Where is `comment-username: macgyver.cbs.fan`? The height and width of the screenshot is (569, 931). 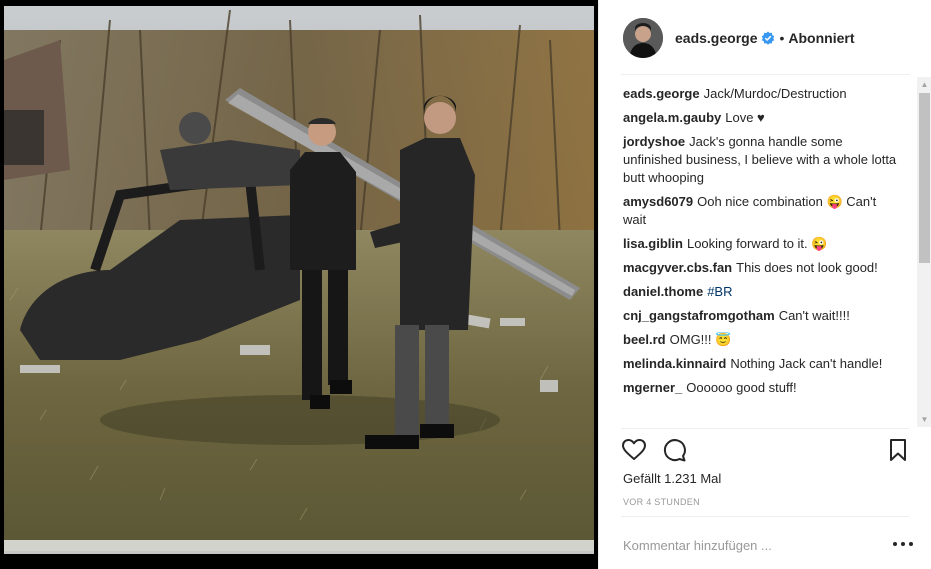
comment-username: macgyver.cbs.fan is located at coordinates (678, 268).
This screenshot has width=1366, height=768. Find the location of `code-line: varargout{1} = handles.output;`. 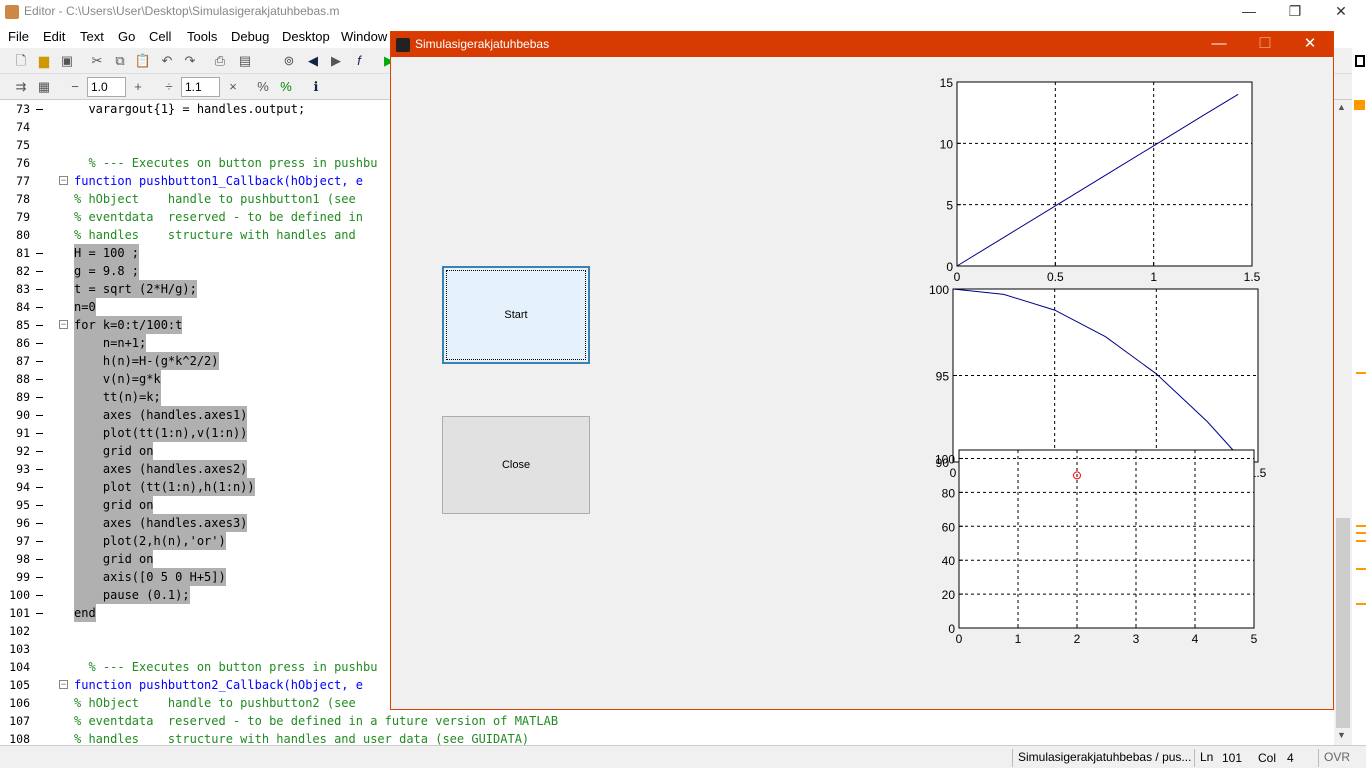

code-line: varargout{1} = handles.output; is located at coordinates (190, 109).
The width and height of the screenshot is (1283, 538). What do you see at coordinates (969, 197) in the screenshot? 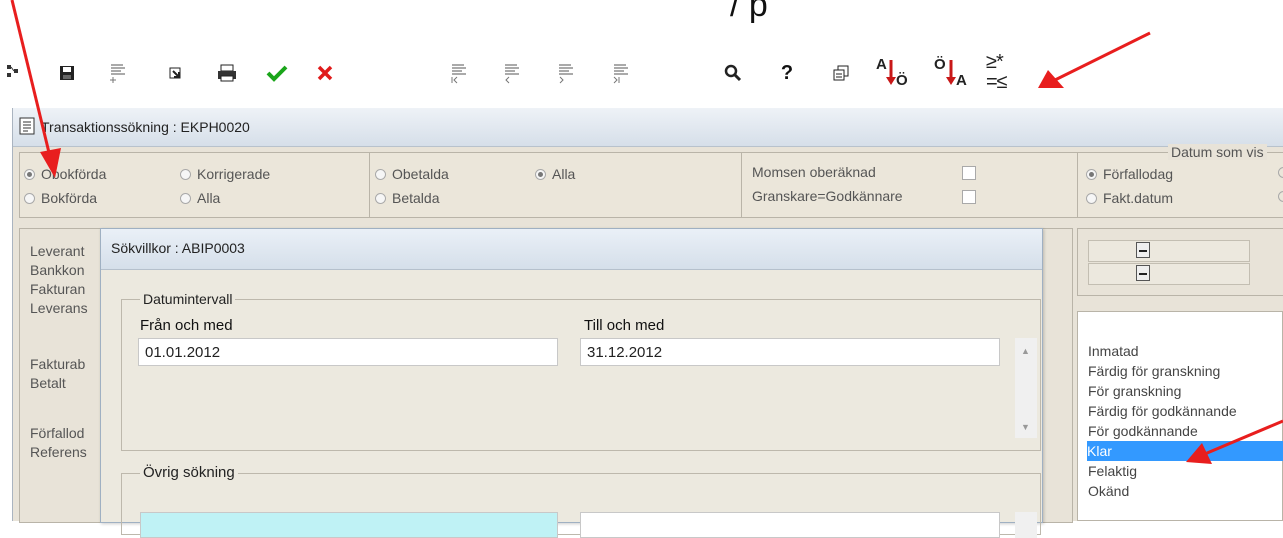
I see `granskare-checkbox` at bounding box center [969, 197].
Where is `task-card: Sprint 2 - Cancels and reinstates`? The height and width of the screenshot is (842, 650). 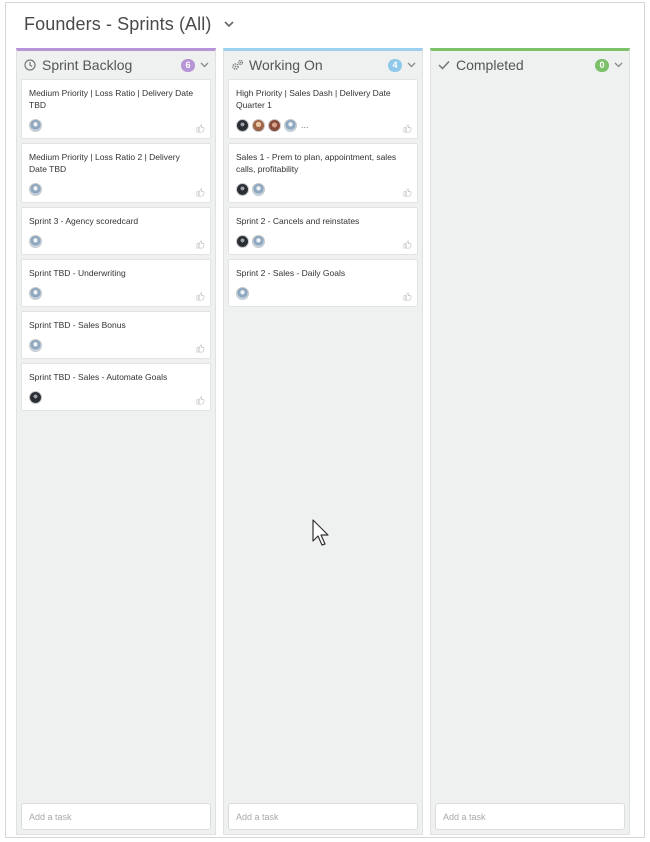 task-card: Sprint 2 - Cancels and reinstates is located at coordinates (323, 231).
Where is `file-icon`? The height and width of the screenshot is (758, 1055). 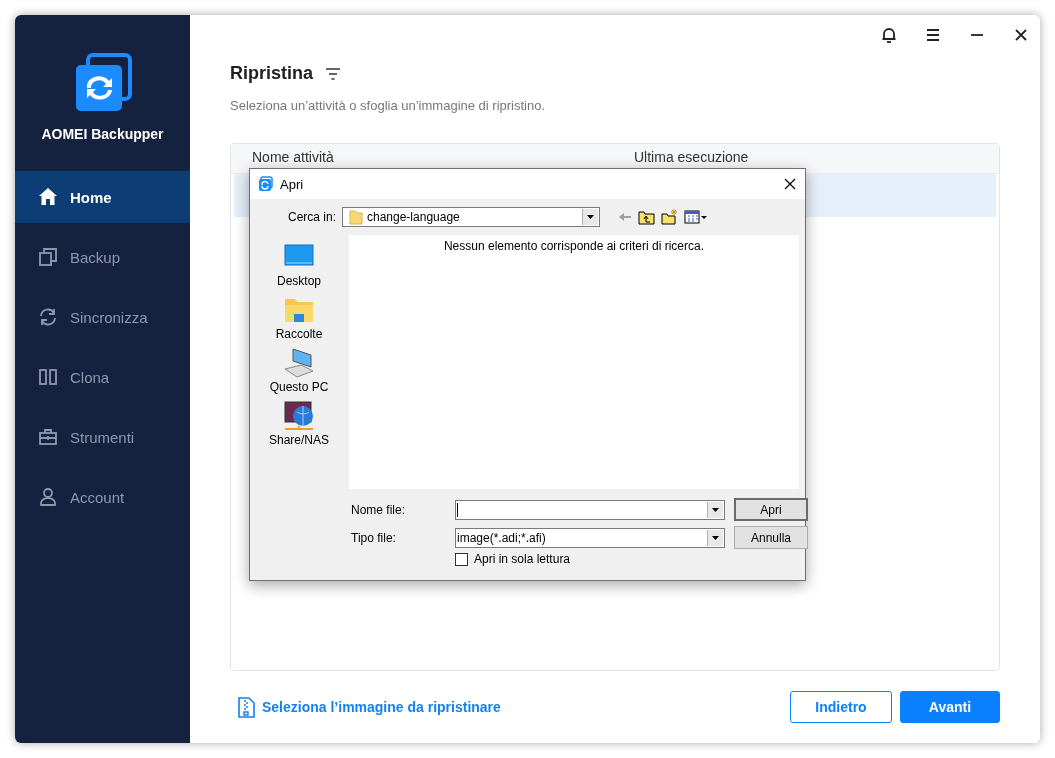
file-icon is located at coordinates (246, 707).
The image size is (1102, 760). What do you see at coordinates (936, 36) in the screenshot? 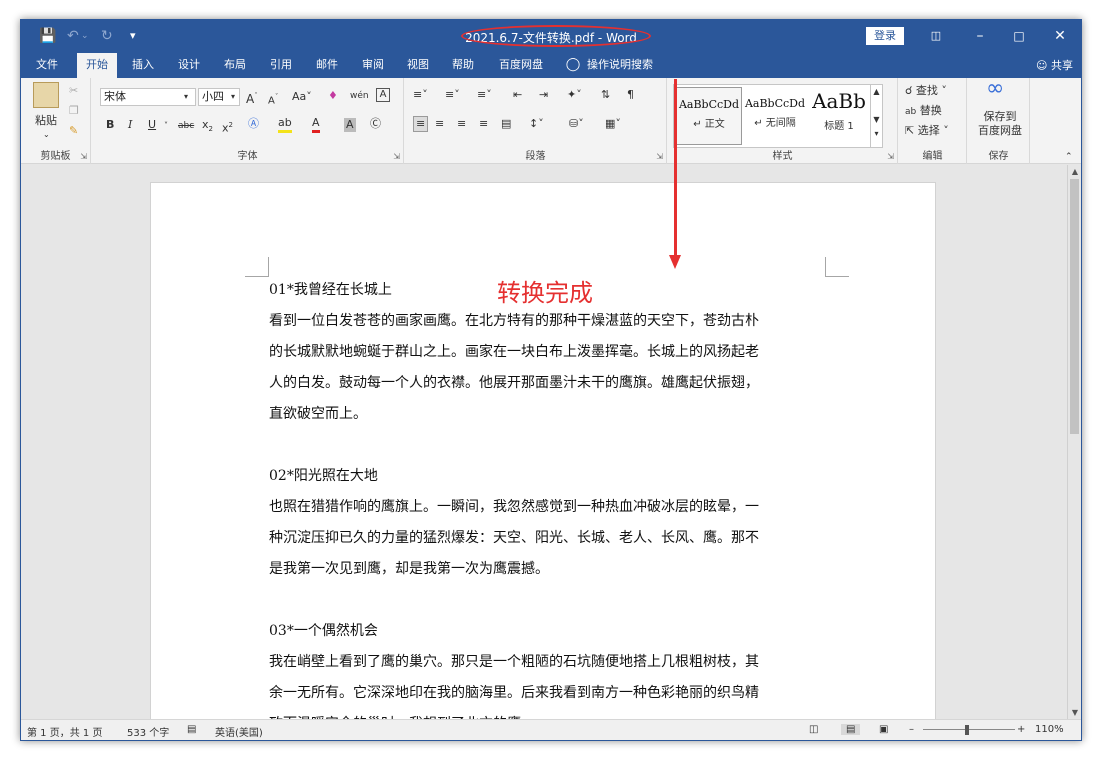
I see `ribbon-display-icon: ◫` at bounding box center [936, 36].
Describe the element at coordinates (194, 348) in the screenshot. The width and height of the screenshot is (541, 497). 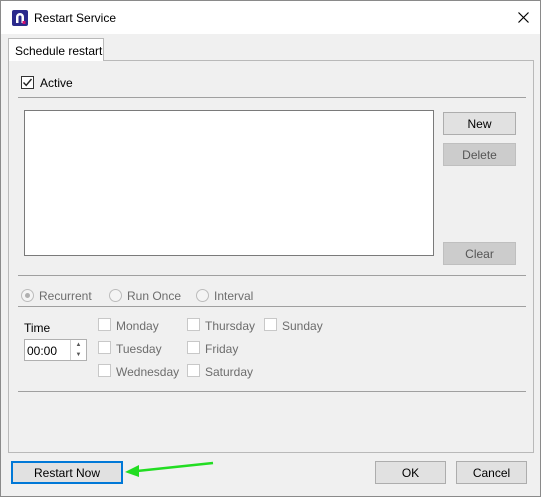
I see `friday-checkbox` at that location.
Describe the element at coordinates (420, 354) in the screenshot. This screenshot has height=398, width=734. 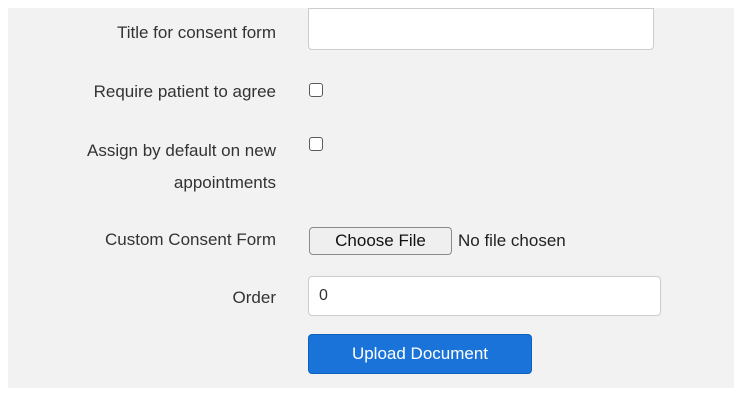
I see `upload-document-button: Upload Document` at that location.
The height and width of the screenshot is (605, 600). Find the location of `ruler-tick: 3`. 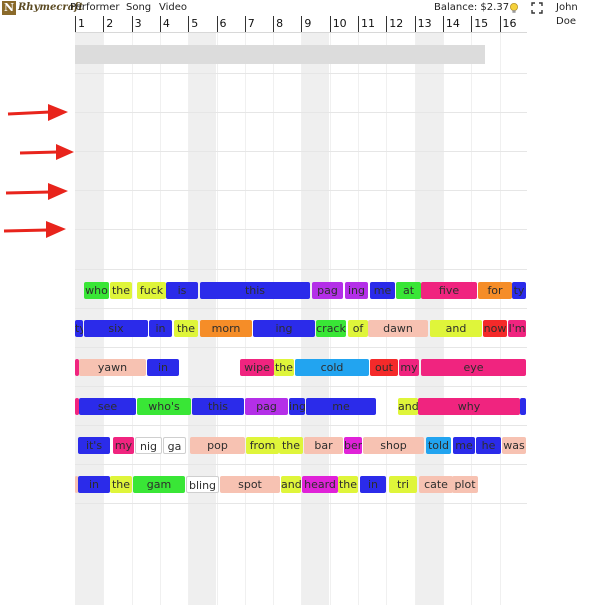

ruler-tick: 3 is located at coordinates (146, 24).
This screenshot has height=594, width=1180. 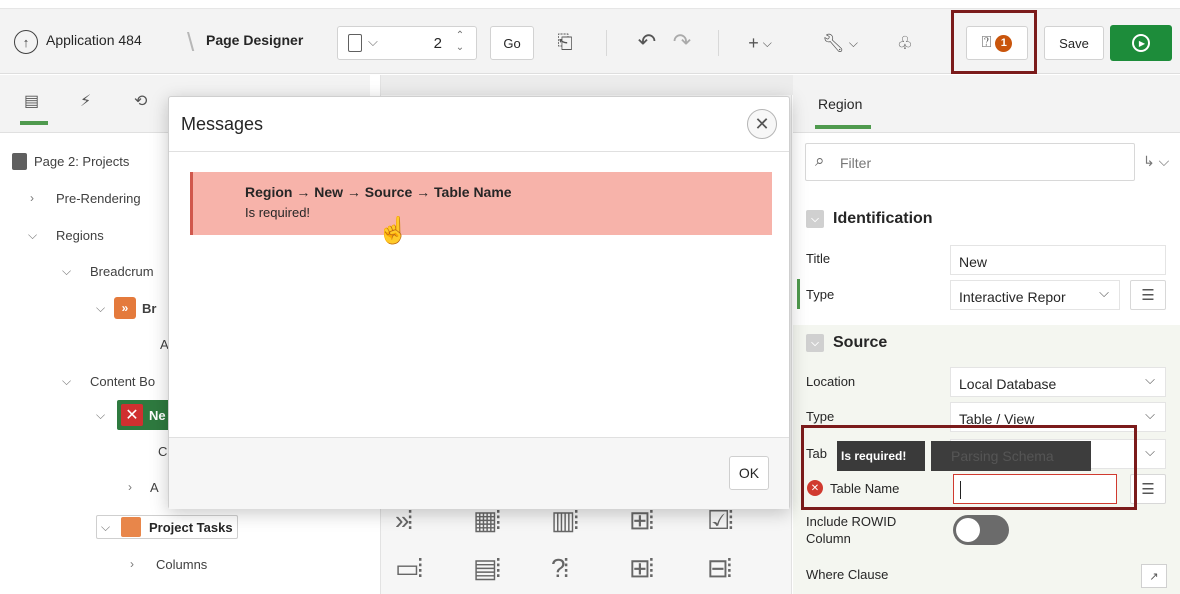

_ _ _

Print the listing exactly, starting at the line containing "Describe the element at coordinates (420, 354)" and ending with the last line of the listing, leaving out the pictures.

Describe the element at coordinates (420, 354) in the screenshot. This screenshot has height=398, width=734. 
I see `upload-document-button: Upload Document` at that location.
The height and width of the screenshot is (605, 600). Find the location of `ruler-tick: 3`. 

ruler-tick: 3 is located at coordinates (146, 24).
This screenshot has height=594, width=1180. 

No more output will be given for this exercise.